There is time, so much wealth of time in time, as after the long drink
We step out in the evening sun and are greeted by salvoes of salutations
From all directions, shakes beyond ache from all hands,
Questions of all known and lost ones, curiosities of plans and outcomes:

An indefatigable ritual that humanizes and naturalizes us,
Us who have rushed time to money and not wealth;
Wealth we left home to find in cities whose sophistications
Confused and complicated the truth of our simplicities:

You may weave an intricate basket, a simple sage said,
But only a plain pot of clay will fetch you water.





Gideon W. Barfee
GOD ALSO TAKES LEAVE FROM A PAST
                                       
My sister recalled:
We grew up in times when doors were closed
Because of simple decencies and stray animals
Days when doors were closed with mere stools and wood,
Yes, times when a door could be tied close with grass fronds,
Or with simple mortise of bamboo pith.

Not with the heavy locks of nowadays and yet…
Burglars hide where we sleep and sleep where we hide;
Not with the doubled barricades of these days and yet…
Subterranean spirits still stalk and stroll past
To ransack and despoil our sanctuaries.

She reminded me:
We grow up in days when keys were kept
Under doormats for tenants and strangers alike;
Days when keys were kept with neighbors next door
Or with the shopkeeper across the road,
Kept without second mind, without an inkling of wariness

Not today, where we tie keys to the long locks of our very own beard
And still come home to witness a desolate door-wood split wide open,
As if it just had a rude argument with splenetic axe;
Not these days, even with electronic magic and remote intelligence of its keys,
We still reach home to a house visited by pillage without name.

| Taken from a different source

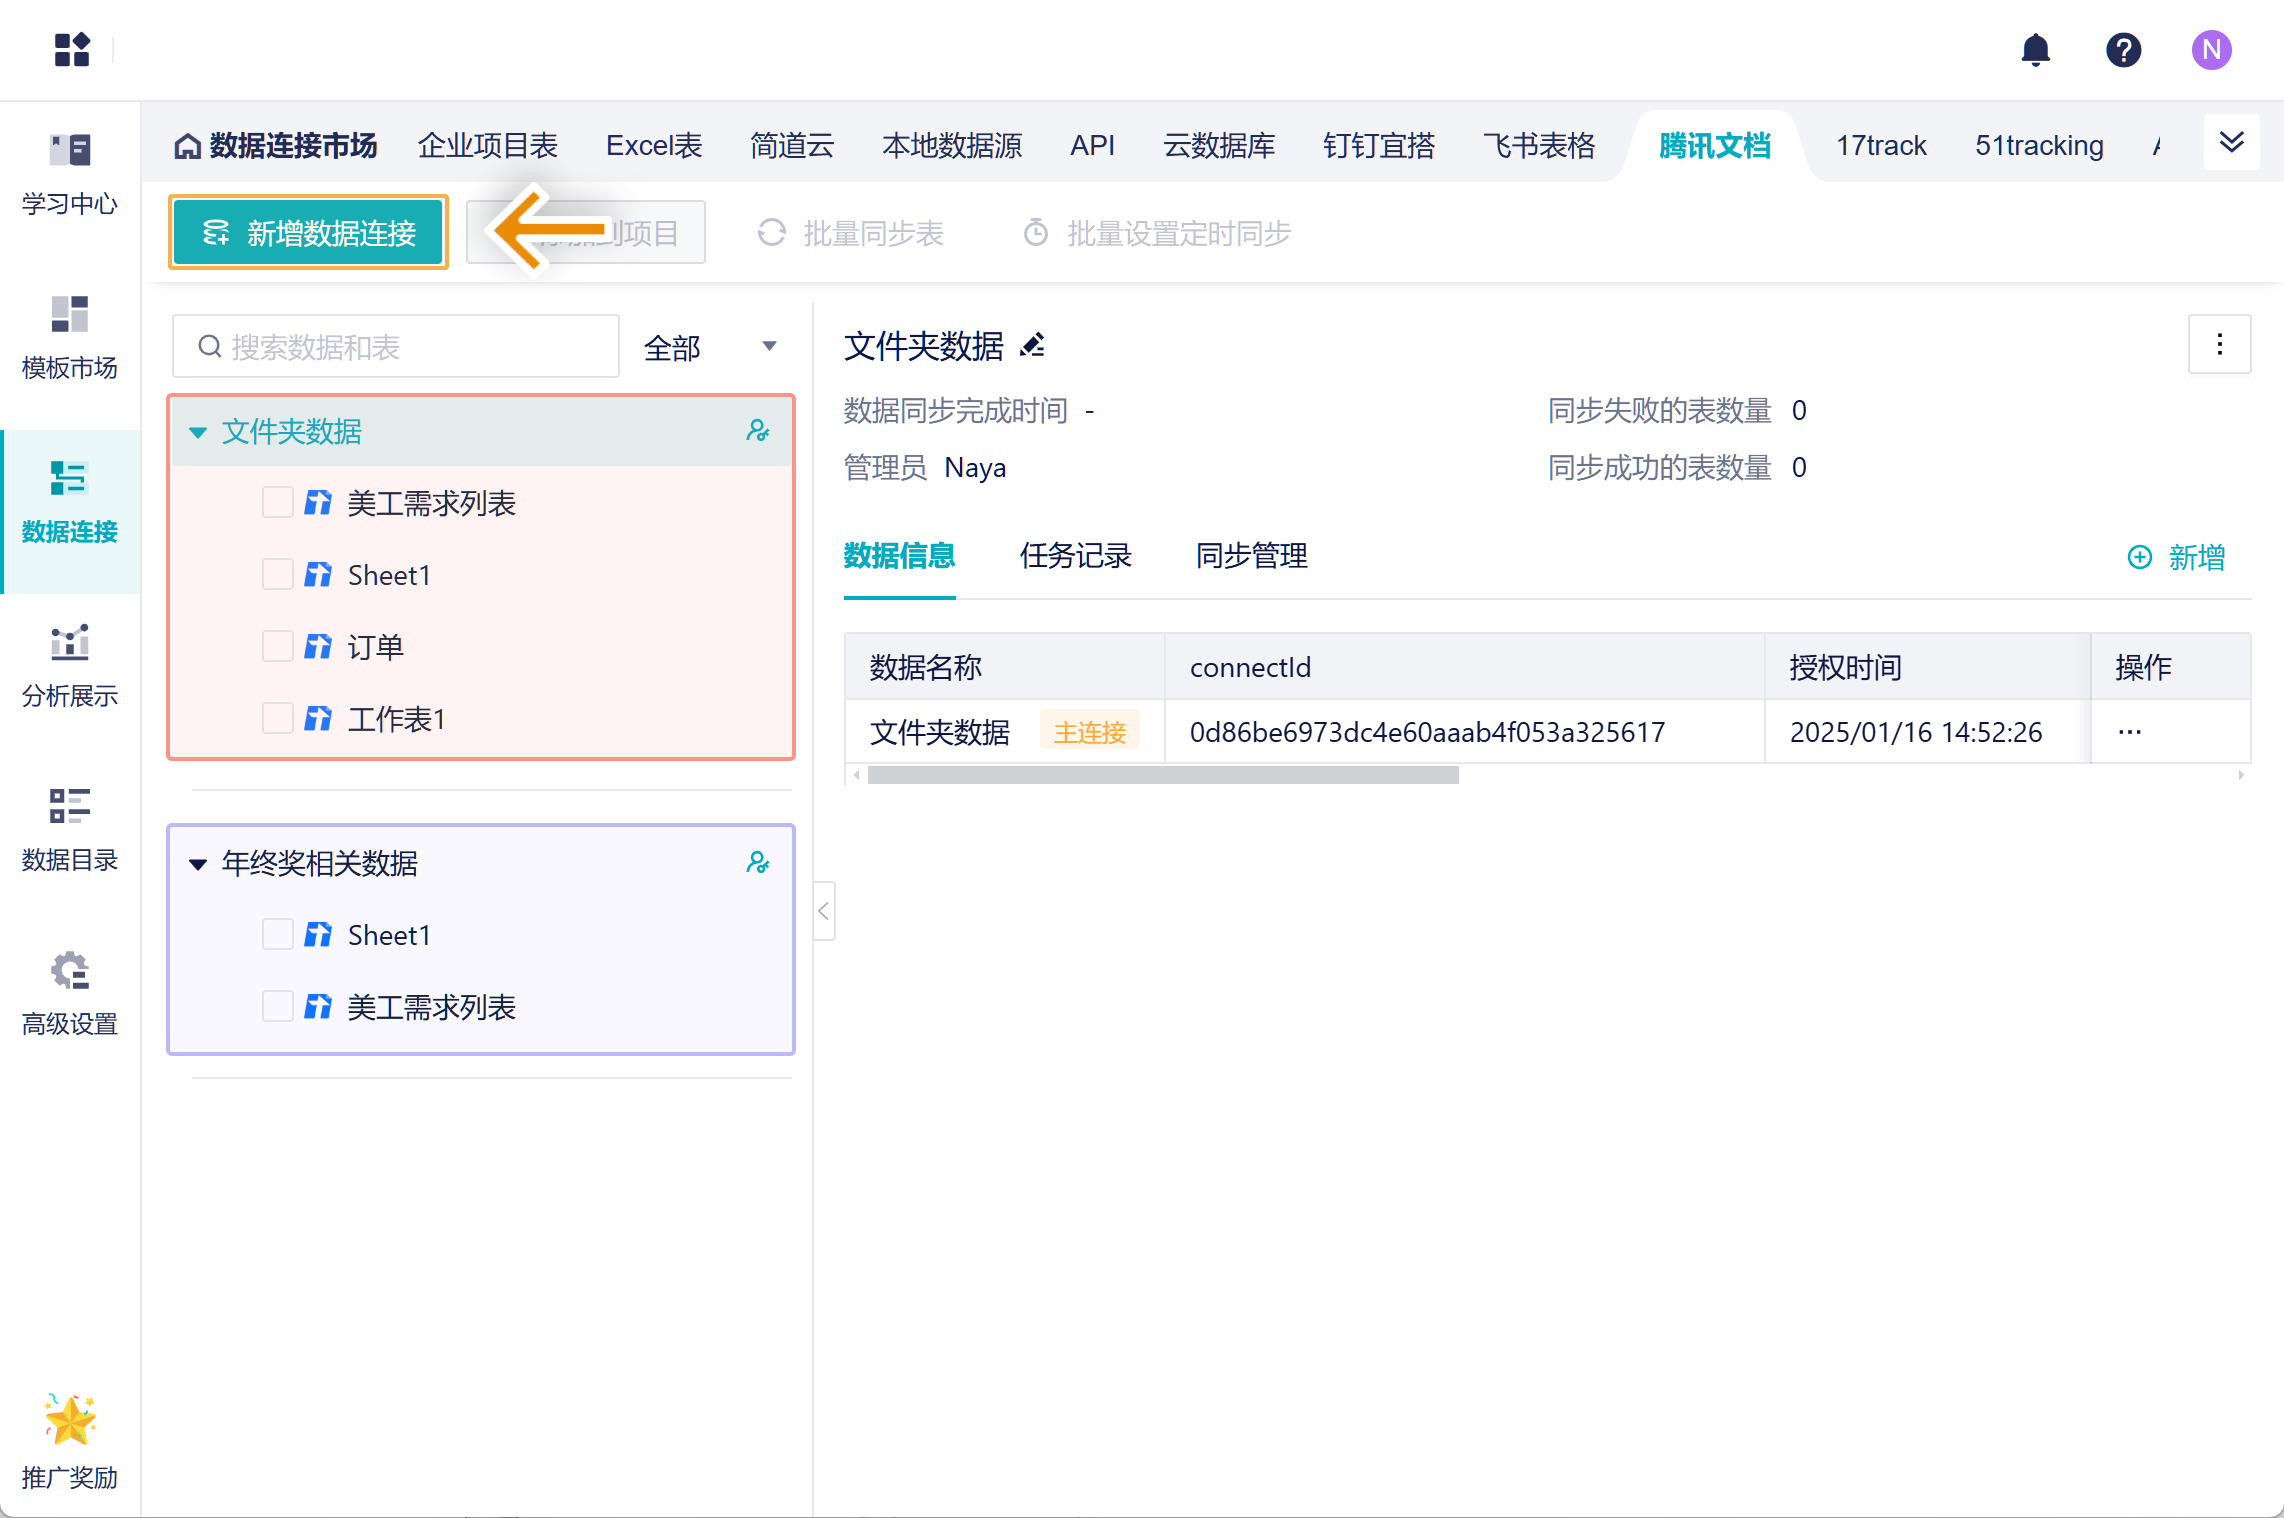Click the 新增数据连接 button
Screen dimensions: 2284x1518
tap(308, 233)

My dear sister still recollected:
We grew in seasons when water-pots of clay were still kept out
Under tree shades for strangers and travelers,
Filled every dusk and dawn for them to the thirsts of parched throats with;
Those were seasons of droughts, thirsts and famines
Yet they were seasons of trust, laughter and hospitalities.

Not today’s modern winters of so much snow and so little water,
Today’s seasons of so much rain and so little wetness,
Days of so much sun and so little warmth,
Of so much to feast and so little to share,
So many medicines and so few cures:
These are times that boggled the oracle’s prescience.







Gideon W. Barfee
OTHER MASSACRES

Anthropomorphic forms sit around tables and negotiate signatures
In rapine barter for billions; the green grass is going to endure an orgy

When next comes the metallic grind of iron-shod pachyderms
Crushing all, world war-like, on their trail into barren brown:

The teeth of iron feet peels the earth, heaves down a millennial tree
And with the rust of serrated jaws haul and maul all green to dirt.

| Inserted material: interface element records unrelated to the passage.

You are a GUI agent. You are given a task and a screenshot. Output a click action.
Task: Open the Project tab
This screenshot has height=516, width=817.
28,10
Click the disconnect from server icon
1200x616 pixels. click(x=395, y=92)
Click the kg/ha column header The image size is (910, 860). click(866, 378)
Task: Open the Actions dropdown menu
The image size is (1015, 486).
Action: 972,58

This is real bankable business, tough and cruel, as smoggy ogres,
Puff black smoke through copious black nostrils, and

As heavy steel contraptions, advancing with their metallic menace,
Fart loud and foul gas through fat, sooted arses – to mess all earth.

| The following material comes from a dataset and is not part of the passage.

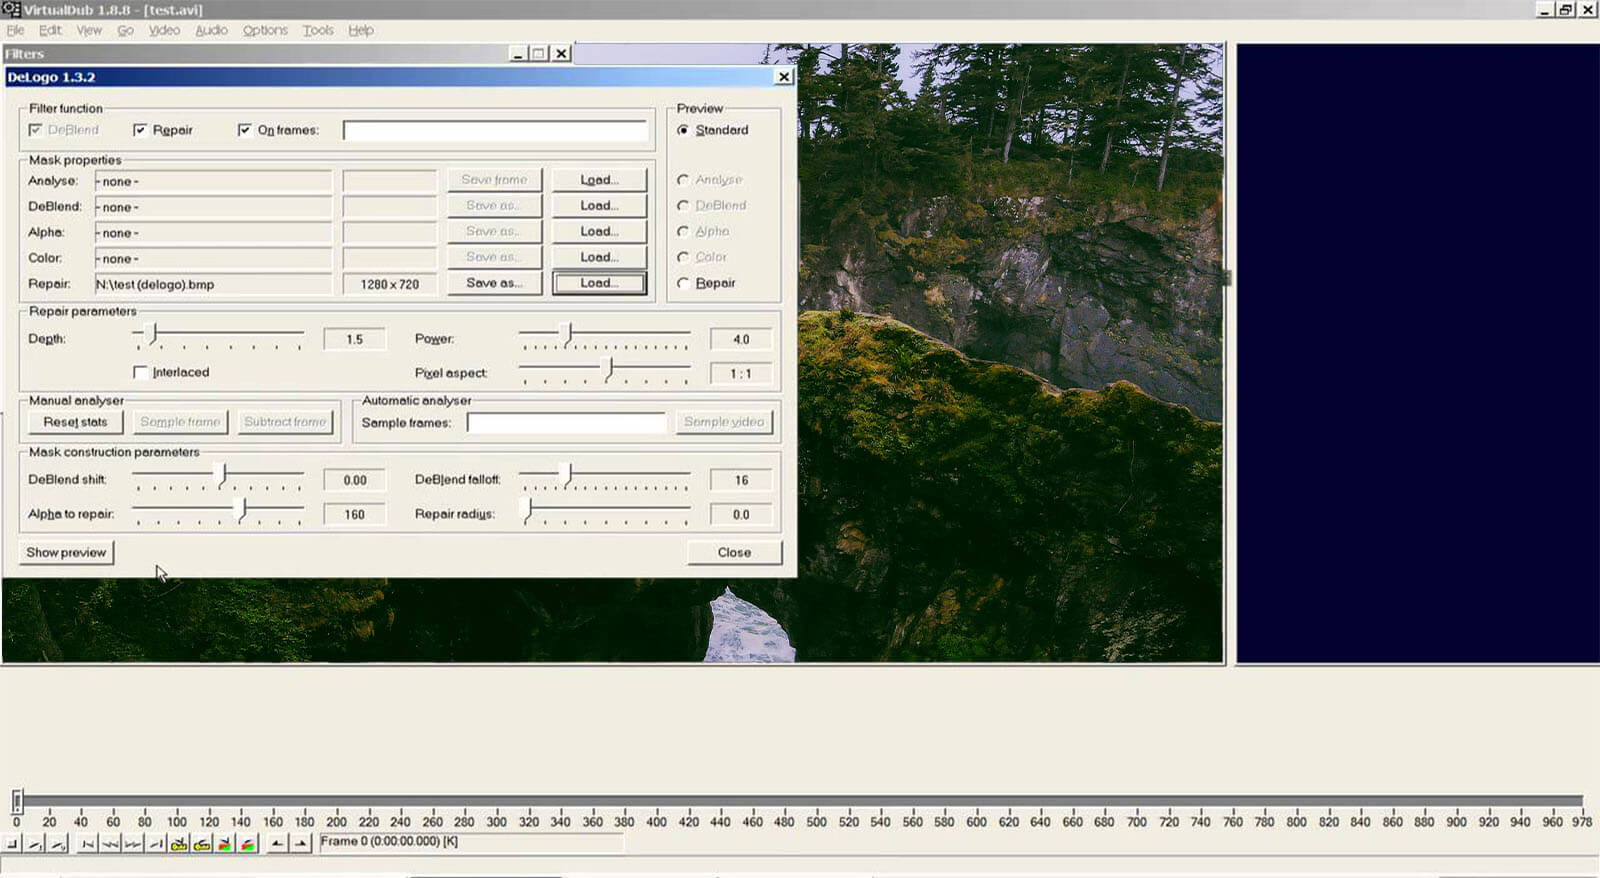
Task: Go to the next keyframe
Action: pos(202,844)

They are observed by an apprentice herbsman in a garden of cures:
He is collecting plants for native pharmacopea.

He sees the machines approaching formicidean edifices:
Pyramids and hanging towers on simple earth with simple earth;

Their inhabitants awakened by uncouth noises and crashing worlds;
He sees their minuscule battalions scurry out ready to defend.

But what match: their puny mandibles versus the gargantuan fangs,
Incisors of bulldozing rhinohippos ripping with rapacious rage? 

The formic missiles and piperidine fires are spat in vain,
Odontomachean machines are operated in vain!

The grandeur of their Lilliputian architecture, now a battlefield,
Comes crashing down, and their colonies are decimated to detritus.

With the iron show of man-run contrivance past,
The apprentice herbalist witnesses crushed corpses, ruined cities

Before leave, he sees survivors, with remnants of undefeated dignity,
Take to necrophoric offices and inter their dead. Other deaths.